◆ **Task to carry out**:
Go through the entries below and pick out every line with "agent".

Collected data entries
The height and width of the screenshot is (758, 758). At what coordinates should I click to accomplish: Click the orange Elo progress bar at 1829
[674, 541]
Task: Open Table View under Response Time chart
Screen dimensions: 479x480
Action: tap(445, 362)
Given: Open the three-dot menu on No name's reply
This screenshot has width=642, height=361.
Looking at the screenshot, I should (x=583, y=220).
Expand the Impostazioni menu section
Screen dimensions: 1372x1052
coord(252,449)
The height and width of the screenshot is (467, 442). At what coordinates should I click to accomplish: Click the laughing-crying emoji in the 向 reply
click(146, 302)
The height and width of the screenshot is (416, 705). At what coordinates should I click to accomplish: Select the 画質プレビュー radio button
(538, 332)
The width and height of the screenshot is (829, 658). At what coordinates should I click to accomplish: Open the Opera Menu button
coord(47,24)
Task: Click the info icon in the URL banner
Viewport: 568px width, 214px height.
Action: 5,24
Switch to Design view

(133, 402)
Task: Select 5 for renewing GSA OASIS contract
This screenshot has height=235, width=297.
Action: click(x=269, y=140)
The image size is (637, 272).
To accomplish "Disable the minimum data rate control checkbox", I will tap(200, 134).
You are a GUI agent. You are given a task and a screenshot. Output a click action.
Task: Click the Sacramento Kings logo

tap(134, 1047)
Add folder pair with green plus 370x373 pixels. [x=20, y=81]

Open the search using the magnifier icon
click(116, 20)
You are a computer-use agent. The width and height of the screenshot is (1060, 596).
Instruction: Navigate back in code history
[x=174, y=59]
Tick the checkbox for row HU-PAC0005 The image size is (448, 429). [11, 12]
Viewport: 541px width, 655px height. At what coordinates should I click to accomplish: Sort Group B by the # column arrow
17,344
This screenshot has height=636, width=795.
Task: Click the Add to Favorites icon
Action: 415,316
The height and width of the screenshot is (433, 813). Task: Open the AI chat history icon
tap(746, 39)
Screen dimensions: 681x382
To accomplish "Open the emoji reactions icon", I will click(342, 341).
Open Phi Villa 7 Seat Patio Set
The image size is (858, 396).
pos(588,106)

◆ **Written solution**:
You are a GUI agent. You are given a task and a screenshot. Output a click action.
You are a computer-use agent. The width and height of the screenshot is (1060, 596).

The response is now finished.